» Task instructions
Please filter the listing below and copy out the lines that hold "agent".
++++++++++
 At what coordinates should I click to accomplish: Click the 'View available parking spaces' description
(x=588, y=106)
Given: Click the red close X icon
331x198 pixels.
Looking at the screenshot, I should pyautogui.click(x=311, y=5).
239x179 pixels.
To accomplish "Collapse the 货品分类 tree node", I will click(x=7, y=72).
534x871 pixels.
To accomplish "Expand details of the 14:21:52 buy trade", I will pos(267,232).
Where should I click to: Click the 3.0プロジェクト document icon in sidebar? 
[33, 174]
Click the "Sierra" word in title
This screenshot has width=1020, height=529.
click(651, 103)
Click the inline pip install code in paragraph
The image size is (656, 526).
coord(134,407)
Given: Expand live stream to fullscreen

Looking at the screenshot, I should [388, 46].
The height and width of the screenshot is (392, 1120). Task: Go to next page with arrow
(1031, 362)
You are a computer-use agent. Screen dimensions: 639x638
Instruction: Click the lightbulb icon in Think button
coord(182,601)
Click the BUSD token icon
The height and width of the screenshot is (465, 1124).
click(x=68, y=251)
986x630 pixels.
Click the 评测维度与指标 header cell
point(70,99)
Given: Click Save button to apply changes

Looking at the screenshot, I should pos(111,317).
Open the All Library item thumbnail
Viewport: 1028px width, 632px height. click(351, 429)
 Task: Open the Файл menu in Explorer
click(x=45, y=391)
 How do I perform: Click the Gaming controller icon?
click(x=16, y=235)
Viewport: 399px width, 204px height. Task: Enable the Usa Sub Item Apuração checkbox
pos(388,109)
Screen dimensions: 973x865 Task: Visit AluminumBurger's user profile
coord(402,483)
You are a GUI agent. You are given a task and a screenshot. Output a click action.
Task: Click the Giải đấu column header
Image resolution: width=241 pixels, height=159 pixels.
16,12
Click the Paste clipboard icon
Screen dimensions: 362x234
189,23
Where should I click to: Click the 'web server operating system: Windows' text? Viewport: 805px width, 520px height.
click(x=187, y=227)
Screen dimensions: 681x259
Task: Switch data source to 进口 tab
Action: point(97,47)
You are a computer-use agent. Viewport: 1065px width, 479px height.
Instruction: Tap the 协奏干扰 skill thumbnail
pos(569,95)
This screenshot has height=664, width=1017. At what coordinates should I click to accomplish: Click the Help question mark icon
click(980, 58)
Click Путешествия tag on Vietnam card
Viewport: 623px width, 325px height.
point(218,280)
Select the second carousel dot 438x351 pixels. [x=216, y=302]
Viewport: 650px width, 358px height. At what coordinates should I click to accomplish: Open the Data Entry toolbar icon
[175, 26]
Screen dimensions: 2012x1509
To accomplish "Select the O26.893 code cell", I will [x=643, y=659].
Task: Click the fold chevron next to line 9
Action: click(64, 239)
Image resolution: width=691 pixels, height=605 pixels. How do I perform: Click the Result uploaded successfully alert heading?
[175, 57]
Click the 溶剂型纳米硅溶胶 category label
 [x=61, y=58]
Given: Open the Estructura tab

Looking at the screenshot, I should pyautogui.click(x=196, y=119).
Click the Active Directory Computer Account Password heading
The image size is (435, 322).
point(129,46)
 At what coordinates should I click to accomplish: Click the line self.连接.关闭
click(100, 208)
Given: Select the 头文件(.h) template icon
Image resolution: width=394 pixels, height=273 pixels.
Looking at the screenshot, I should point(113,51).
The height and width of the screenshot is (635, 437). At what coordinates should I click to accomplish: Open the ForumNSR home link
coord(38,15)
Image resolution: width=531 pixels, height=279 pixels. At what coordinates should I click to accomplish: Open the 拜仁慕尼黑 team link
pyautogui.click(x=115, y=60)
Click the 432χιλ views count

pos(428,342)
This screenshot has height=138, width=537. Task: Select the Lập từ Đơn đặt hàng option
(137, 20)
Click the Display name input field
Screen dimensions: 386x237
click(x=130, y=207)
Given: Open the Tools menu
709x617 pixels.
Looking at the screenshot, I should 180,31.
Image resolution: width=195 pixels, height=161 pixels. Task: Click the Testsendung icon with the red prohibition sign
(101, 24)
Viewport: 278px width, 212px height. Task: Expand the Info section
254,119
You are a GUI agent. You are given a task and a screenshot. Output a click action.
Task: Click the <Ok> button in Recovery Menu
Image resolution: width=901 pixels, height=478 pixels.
++++++++++
» Task output
You are a computer-use agent. Screen dimensions: 639x638
You are a GUI agent. You are given a task and a screenshot. Output a click action.
You are a computer-use agent. Viewport: 1065px width, 479px height.
You are a GUI agent. You are given a task and a screenshot. Output a click action.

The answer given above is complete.